Gentlemen, it has been most enlightening. The comments, as I said earlier in the back room were just fantastic. You have really begun our discussions and our investigation of the possibility of health insurance on a national scale on a real sweet note.

Professor Fein, did you want to say something?

Mr. FEIN. On behalf of the panel, and I am sure my colleagues would agree with me, I would want to make a comment to you, Mr. Chairman, that if this is the way the Congress always works, then the image that some Americans have of the congressional process is faulty.

If this, on the other hand, is not the way the Congress always works, then, by golly, it should work this way.

Mr. ROSTENKOWSKI. Well, thank you.

Mr. FEIN. Because I am sure we do feel, all of us, that this was a most useful day to us as well as to you in the opportunity to leave feeling that we had an opportunity to share ideas with you and that these ideas then will be accepted or rejected but will be weighed as you debate.

It is a nice feeling to have.

Mr. ROSTENKOWSKI. Professor Fein, this is a new concept. I would like to continue this approach of having the subcommittee really

geared to a dialog, conversational dialog, with our witnesses. I think the advisory panel that we put together, and you are members of it, are certainly going to help us frame legislation that will ultimately mean a great deal to this country.
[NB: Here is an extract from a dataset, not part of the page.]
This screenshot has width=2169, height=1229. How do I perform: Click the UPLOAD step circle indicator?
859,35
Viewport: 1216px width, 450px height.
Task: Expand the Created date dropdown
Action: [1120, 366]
I would like to say one thing to Dr. Fein. You talk about health education for the young, that it is not all bad.

Well, it is nice to note that you have made the observation that we are not all bad up here, Professor Fein, because we get that all the time, comments on how bad Government is run.

Dr. WYNDER. Mr. Chairman, may I add a final comment.

Some time ago in Japan I was called upon to give a toast. I said, "May a country's greatness in the world not be measured by the height of the gross national product, but rather by a health care service that has in a most effective manner lead to the healthiest people in it."

I hope some day that Congressmen and that Senators would be receiving the most votes from constituents who have successfully labored for a better health care system in America.

Mr. ROSTENKOWSKI. Thank you. This committee will stand in recess until 9 o'clock when we will take up the testimony of the Government's role in national health insurance.

[The subcommittee recessed, to reconvene at 9 a.m. of the following day, Friday, July 11, 1975.]

NATIONAL HEALTH INSURANCE

(The Role of Government in American Health)

FRIDAY, JULY 11, 1975

U.S. HOUSE OF REPRESENTATIVES,

SUBCOMMITTEE ON HEALTH, COMMITTEE ON WAYS AND MEANS, Washington, D.C.

The subcommittee met at 9 a.m., pursuant to notice, in the committee hearing room, Longworth House Office Building, Hon. Dan Rostenkowski (chairman of the subcommittee) presiding.

Mr. ROSTENKOWSKI. The subcommittee will come to order.

We would like to welcome the professors and doctors this morning. I would like to express our gratitude for taking the time out of your busy schedules to participate with us in these discussions. The format of these meetings are an opening statement by each of you individually and then an opportunity for you to have an exchange and then the panel opens up to questions by the membership from this end.

It is quite informal. We would appreciate your trying to give us answers in as concise a manner as possible because, as you know, we are limited here to 5 minutes on questioning at least the first go-round. We are looking forward to indepth conversation with respect to the Government's role in the national health insurance. We would like you to know that in yesterday's hearing the Members of Congress that participated in the discussions were quite impressed. I think these are very informative and educational sessions. It really is a two-way street, both for those of us who participate and those who give the knowledge you have to offer.

I would like to present this morning Prof. Lewis H. Butler, professor of health policy, University of California. It is nice to see you back in Washington, Professor.

I would like to present Lowell Bellin, New York City's commissioner of health.

Richard Heim, executive director of Health and Social Services. Department, New Mexico; and Prof. Pierre R. de Vise, professor of urban science, University of Illinois, in Chicago. It is nice to see you.